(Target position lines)

--- Begin ---

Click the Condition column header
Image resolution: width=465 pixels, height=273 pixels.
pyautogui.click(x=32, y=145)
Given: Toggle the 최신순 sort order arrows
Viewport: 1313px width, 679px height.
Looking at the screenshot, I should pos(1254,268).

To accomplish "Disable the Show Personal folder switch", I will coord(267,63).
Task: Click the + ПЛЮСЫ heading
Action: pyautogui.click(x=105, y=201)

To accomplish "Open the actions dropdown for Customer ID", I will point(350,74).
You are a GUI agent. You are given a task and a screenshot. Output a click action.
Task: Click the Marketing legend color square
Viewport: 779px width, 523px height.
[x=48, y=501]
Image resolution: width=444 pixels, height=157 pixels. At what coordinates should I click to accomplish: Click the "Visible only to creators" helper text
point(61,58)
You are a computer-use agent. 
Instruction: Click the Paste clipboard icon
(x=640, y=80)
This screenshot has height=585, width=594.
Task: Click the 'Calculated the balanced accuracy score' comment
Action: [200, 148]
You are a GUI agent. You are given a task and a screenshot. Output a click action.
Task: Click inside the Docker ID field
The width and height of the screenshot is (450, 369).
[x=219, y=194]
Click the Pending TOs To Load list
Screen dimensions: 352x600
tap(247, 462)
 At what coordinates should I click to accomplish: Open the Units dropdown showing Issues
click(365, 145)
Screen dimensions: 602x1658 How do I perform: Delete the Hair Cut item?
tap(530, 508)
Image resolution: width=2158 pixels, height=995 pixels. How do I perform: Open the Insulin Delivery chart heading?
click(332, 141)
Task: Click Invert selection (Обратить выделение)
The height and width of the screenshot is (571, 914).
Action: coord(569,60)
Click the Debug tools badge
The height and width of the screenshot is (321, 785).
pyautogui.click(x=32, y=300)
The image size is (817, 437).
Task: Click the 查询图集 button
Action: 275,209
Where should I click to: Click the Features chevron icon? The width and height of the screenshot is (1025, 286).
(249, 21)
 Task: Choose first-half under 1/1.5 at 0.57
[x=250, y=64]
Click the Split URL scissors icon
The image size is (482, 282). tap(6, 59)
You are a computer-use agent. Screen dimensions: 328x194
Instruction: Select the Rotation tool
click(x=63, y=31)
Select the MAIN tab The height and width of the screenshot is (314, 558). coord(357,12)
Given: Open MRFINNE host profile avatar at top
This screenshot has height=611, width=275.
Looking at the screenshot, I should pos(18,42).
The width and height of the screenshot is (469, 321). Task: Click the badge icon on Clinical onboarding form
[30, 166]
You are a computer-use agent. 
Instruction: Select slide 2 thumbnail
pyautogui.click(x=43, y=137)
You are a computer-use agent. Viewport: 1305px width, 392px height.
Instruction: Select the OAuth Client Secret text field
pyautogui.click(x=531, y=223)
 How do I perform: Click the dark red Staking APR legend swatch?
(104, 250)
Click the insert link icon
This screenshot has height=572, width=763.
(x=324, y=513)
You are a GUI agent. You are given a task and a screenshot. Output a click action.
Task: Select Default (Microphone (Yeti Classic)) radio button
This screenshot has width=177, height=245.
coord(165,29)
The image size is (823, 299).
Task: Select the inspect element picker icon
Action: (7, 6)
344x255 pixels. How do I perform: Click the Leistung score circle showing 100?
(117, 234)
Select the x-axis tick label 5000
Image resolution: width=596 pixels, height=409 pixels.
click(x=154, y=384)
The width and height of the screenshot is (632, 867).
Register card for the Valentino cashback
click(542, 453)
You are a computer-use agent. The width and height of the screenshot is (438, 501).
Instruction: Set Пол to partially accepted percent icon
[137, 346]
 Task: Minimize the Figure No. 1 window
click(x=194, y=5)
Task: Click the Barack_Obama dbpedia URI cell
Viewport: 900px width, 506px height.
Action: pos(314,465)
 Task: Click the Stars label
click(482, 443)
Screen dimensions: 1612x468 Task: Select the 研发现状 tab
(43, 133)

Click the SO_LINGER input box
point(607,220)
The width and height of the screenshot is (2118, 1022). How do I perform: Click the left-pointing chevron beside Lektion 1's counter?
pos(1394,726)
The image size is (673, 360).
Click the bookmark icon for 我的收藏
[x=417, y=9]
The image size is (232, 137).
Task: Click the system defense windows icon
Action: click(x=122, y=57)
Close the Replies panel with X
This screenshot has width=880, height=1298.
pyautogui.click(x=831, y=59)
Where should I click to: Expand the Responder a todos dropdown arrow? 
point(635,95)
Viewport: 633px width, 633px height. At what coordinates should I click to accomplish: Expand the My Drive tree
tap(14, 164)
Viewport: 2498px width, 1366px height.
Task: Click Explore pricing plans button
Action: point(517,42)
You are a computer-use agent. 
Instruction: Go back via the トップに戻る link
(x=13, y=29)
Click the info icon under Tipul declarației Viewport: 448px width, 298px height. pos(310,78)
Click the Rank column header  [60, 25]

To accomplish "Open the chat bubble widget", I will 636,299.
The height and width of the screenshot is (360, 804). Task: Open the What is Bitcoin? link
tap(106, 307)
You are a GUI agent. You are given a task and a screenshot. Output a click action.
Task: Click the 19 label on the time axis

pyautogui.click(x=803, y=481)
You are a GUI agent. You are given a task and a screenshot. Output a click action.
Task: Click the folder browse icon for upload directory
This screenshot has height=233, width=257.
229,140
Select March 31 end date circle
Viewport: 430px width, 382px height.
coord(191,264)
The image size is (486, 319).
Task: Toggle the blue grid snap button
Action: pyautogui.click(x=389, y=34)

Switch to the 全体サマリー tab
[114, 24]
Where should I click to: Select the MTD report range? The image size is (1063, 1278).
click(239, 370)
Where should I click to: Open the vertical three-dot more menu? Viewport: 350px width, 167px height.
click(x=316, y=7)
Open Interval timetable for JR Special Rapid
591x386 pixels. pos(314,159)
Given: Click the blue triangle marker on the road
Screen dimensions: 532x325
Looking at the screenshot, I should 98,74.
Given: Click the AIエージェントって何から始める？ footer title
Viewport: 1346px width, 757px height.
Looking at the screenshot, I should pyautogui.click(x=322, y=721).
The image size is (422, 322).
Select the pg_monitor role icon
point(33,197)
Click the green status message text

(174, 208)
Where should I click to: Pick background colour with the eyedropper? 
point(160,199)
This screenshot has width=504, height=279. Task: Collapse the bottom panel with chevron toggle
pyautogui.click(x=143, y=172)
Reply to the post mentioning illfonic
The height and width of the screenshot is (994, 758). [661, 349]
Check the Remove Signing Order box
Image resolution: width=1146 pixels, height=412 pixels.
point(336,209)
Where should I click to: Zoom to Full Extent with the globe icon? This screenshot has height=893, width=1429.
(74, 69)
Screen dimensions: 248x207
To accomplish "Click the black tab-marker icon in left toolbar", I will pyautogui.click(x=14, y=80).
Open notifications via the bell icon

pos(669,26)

--- End ---

Duplicate every one of the lines above, keeping each character as it is.

▶ [Task result]
Click the Condition column header
Image resolution: width=465 pixels, height=273 pixels.
pyautogui.click(x=32, y=145)
Given: Toggle the 최신순 sort order arrows
Viewport: 1313px width, 679px height.
Looking at the screenshot, I should pos(1254,268).

To accomplish "Disable the Show Personal folder switch", I will coord(267,63).
Task: Click the + ПЛЮСЫ heading
Action: pyautogui.click(x=105, y=201)

To accomplish "Open the actions dropdown for Customer ID", I will point(350,74).
You are a GUI agent. You are given a task and a screenshot. Output a click action.
Task: Click the Marketing legend color square
Viewport: 779px width, 523px height.
[x=48, y=501]
Image resolution: width=444 pixels, height=157 pixels. At what coordinates should I click to accomplish: Click the "Visible only to creators" helper text
point(61,58)
You are a computer-use agent. 
Instruction: Click the Paste clipboard icon
(x=640, y=80)
This screenshot has height=585, width=594.
Task: Click the 'Calculated the balanced accuracy score' comment
Action: [200, 148]
You are a GUI agent. You are given a task and a screenshot. Output a click action.
Task: Click inside the Docker ID field
The width and height of the screenshot is (450, 369).
[x=219, y=194]
Click the Pending TOs To Load list
Screen dimensions: 352x600
tap(247, 462)
 At what coordinates should I click to accomplish: Open the Units dropdown showing Issues
click(365, 145)
Screen dimensions: 602x1658 How do I perform: Delete the Hair Cut item?
tap(530, 508)
Image resolution: width=2158 pixels, height=995 pixels. How do I perform: Open the Insulin Delivery chart heading?
click(332, 141)
Task: Click Invert selection (Обратить выделение)
The height and width of the screenshot is (571, 914).
Action: coord(569,60)
Click the Debug tools badge
The height and width of the screenshot is (321, 785).
pyautogui.click(x=32, y=300)
The image size is (817, 437).
Task: Click the 查询图集 button
Action: 275,209
Where should I click to: Click the Features chevron icon? The width and height of the screenshot is (1025, 286).
(249, 21)
 Task: Choose first-half under 1/1.5 at 0.57
[x=250, y=64]
Click the Split URL scissors icon
The image size is (482, 282). tap(6, 59)
You are a computer-use agent. Screen dimensions: 328x194
Instruction: Select the Rotation tool
click(x=63, y=31)
Select the MAIN tab The height and width of the screenshot is (314, 558). coord(357,12)
Given: Open MRFINNE host profile avatar at top
This screenshot has height=611, width=275.
Looking at the screenshot, I should pos(18,42).
The width and height of the screenshot is (469, 321). Task: Click the badge icon on Clinical onboarding form
[30, 166]
You are a computer-use agent. 
Instruction: Select slide 2 thumbnail
pyautogui.click(x=43, y=137)
You are a computer-use agent. Viewport: 1305px width, 392px height.
Instruction: Select the OAuth Client Secret text field
pyautogui.click(x=531, y=223)
 How do I perform: Click the dark red Staking APR legend swatch?
(104, 250)
Click the insert link icon
This screenshot has height=572, width=763.
(x=324, y=513)
You are a GUI agent. You are given a task and a screenshot. Output a click action.
Task: Select Default (Microphone (Yeti Classic)) radio button
This screenshot has width=177, height=245.
coord(165,29)
The image size is (823, 299).
Task: Select the inspect element picker icon
Action: (7, 6)
344x255 pixels. How do I perform: Click the Leistung score circle showing 100?
(117, 234)
Select the x-axis tick label 5000
Image resolution: width=596 pixels, height=409 pixels.
click(x=154, y=384)
The width and height of the screenshot is (632, 867).
Register card for the Valentino cashback
click(542, 453)
You are a computer-use agent. The width and height of the screenshot is (438, 501).
Instruction: Set Пол to partially accepted percent icon
[137, 346]
 Task: Minimize the Figure No. 1 window
click(x=194, y=5)
Task: Click the Barack_Obama dbpedia URI cell
Viewport: 900px width, 506px height.
Action: pos(314,465)
 Task: Click the Stars label
click(482, 443)
Screen dimensions: 1612x468 Task: Select the 研发现状 tab
(43, 133)

Click the SO_LINGER input box
point(607,220)
The width and height of the screenshot is (2118, 1022). How do I perform: Click the left-pointing chevron beside Lektion 1's counter?
pos(1394,726)
The image size is (673, 360).
Click the bookmark icon for 我的收藏
[x=417, y=9]
The image size is (232, 137).
Task: Click the system defense windows icon
Action: click(x=122, y=57)
Close the Replies panel with X
This screenshot has width=880, height=1298.
pyautogui.click(x=831, y=59)
Where should I click to: Expand the Responder a todos dropdown arrow? 
point(635,95)
Viewport: 633px width, 633px height. At what coordinates should I click to accomplish: Expand the My Drive tree
tap(14, 164)
Viewport: 2498px width, 1366px height.
Task: Click Explore pricing plans button
Action: point(517,42)
You are a computer-use agent. 
Instruction: Go back via the トップに戻る link
(x=13, y=29)
Click the info icon under Tipul declarației Viewport: 448px width, 298px height. pos(310,78)
Click the Rank column header  [60, 25]

To accomplish "Open the chat bubble widget", I will 636,299.
The height and width of the screenshot is (360, 804). Task: Open the What is Bitcoin? link
tap(106, 307)
You are a GUI agent. You are given a task and a screenshot. Output a click action.
Task: Click the 19 label on the time axis

pyautogui.click(x=803, y=481)
You are a GUI agent. You are given a task and a screenshot. Output a click action.
Task: Click the folder browse icon for upload directory
This screenshot has height=233, width=257.
229,140
Select March 31 end date circle
Viewport: 430px width, 382px height.
coord(191,264)
The image size is (486, 319).
Task: Toggle the blue grid snap button
Action: pyautogui.click(x=389, y=34)

Switch to the 全体サマリー tab
[114, 24]
Where should I click to: Select the MTD report range? The image size is (1063, 1278).
click(239, 370)
Where should I click to: Open the vertical three-dot more menu? Viewport: 350px width, 167px height.
click(x=316, y=7)
Open Interval timetable for JR Special Rapid
591x386 pixels. pos(314,159)
Given: Click the blue triangle marker on the road
Screen dimensions: 532x325
Looking at the screenshot, I should 98,74.
Given: Click the AIエージェントって何から始める？ footer title
Viewport: 1346px width, 757px height.
Looking at the screenshot, I should pyautogui.click(x=322, y=721).
The image size is (422, 322).
Select the pg_monitor role icon
point(33,197)
Click the green status message text

(174, 208)
Where should I click to: Pick background colour with the eyedropper? 
point(160,199)
This screenshot has width=504, height=279. Task: Collapse the bottom panel with chevron toggle
pyautogui.click(x=143, y=172)
Reply to the post mentioning illfonic
The height and width of the screenshot is (994, 758). [661, 349]
Check the Remove Signing Order box
Image resolution: width=1146 pixels, height=412 pixels.
point(336,209)
Where should I click to: Zoom to Full Extent with the globe icon? This screenshot has height=893, width=1429.
(74, 69)
Screen dimensions: 248x207
To accomplish "Click the black tab-marker icon in left toolbar", I will pyautogui.click(x=14, y=80).
Open notifications via the bell icon

pos(669,26)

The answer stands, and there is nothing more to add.